HTCondor Project List Archives



[Date Prev][Date Next][Thread Prev][Thread Next][Date Index][Thread Index]

[Condor-devel] View Collector & condor_stats



Hello,

I'm investigating a rust ticket where the user reports this output:

$ condor_stats -pool <myCM> -lasthours 1 -resgrouplist
INTEL/WINNT61
Total
INTEL/WINNT51
INTEL/WINNT52
X86_64/LINUX

They are expecting this output instead:

$ condor_stats -pool <myCM> -lasthours 1 -resgrouplist
Total
INTEL/WINNT61
INTEL/WINNT51
INTEL/WINNT52
X86_64/LINUX

So I'm looking into it.
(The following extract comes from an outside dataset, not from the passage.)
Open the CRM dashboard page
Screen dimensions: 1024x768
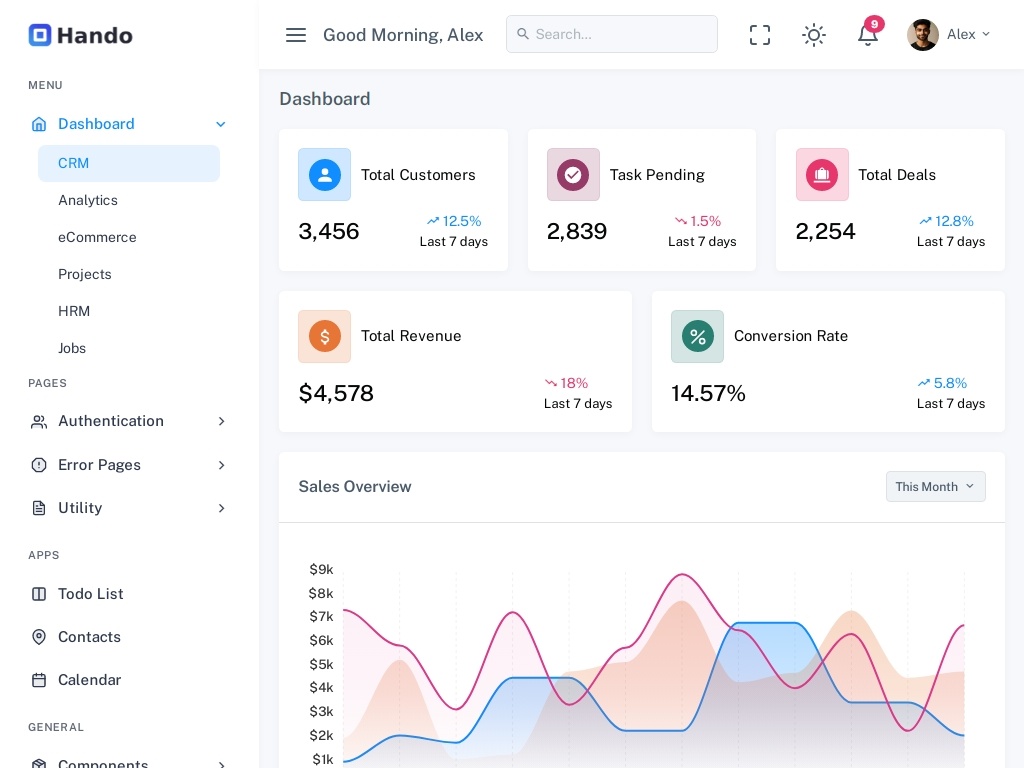click(x=74, y=163)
I hypothesize that the entries are being printed out
in hash table order and we've gotten "lucky" for, uh, since the beginning of
time that Total came out in the position it did in the viewserver files.

However....

While stumbling though the control flow in view_server.cpp, seeing where
"Total" is altered and how it gets written out, I found the following
function detailed below (from V7_4_2-branch, where the problem was
reported).

I've marked the line I'm curious about with an asterik in column 1.
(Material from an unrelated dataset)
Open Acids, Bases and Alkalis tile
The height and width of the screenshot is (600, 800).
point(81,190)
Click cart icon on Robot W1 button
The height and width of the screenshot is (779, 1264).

Why does st have 1 subtracted from it? Wouldn't that be updating the
wrong totals bucket thereby invalidating many years of totals in the
view collector? 

Thanks.

-pete

//---------------------------------------------------------------------
// Scan function for the startd data
//---------------------------------------------------------------------

int ViewServer::StartdScanFunc(ClassAd* cad)
{
    char Name[200] = "";
    char StateDesc[50];
    float LoadAvg;
    int KbdIdle;
    
    // Get Data From Class Ad

    if ( !cad->LookupString(ATTR_NAME,Name) ) return 1;
    if ( !cad->LookupInteger(ATTR_KEYBOARD_IDLE,KbdIdle) ) KbdIdle=0;
    if ( !cad->LookupFloat(ATTR_LOAD_AVG,LoadAvg) ) LoadAvg=0;
    if ( !cad->LookupString(ATTR_STATE,StateDesc) ) strcpy(StateDesc,"");
    State StateEnum=string_to_state( StateDesc );

    // This block should be kept in sync with view_server.h and
    // condor_state.h.
    ViewStates st = VIEW_STATE_UNDEFINED;
    switch(StateEnum) {
    case owner_state:
        st=VIEW_STATE_OWNER;
        break;
    case preempting_state:
        st=VIEW_STATE_PREEMPTING;
        break;
    case claimed_state:
        st=VIEW_STATE_CLAIMED;
        break;
    case matched_state:
        st=VIEW_STATE_MATCHED;
        break;
    case unclaimed_state:
        st=VIEW_STATE_UNCLAIMED;
        break;
    case shutdown_state:
        st=VIEW_STATE_SHUTDOWN;
        break;
    case delete_state:
        st=VIEW_STATE_DELETE;
        break;
    case backfill_state:
        st=VIEW_STATE_BACKFILL;
        break;
    default:
        dprintf( D_ALWAYS,
                 "WARNING: Unknown machine state %d from '%s' (ignoring)",
                 (int)StateEnum, Name );
        return 1;
    }

    // Get Group Name

    char tmp[200];
    if (cad->LookupString(ATTR_ARCH,tmp)<0) strcpy(tmp,"Unknown");
    MyString GroupName=MyString(tmp)+"/";
    if (cad->LookupString(ATTR_OPSYS,tmp)<0) strcpy(tmp,"Unknown");
    GroupName+=tmp;

    // Add to group Totals
    // NRL: I'm not sure exactly what this block of code does, but
    // now it at least does it safely.  It's obviously updating
    // the GroupHash <group name> and "Total" chunks.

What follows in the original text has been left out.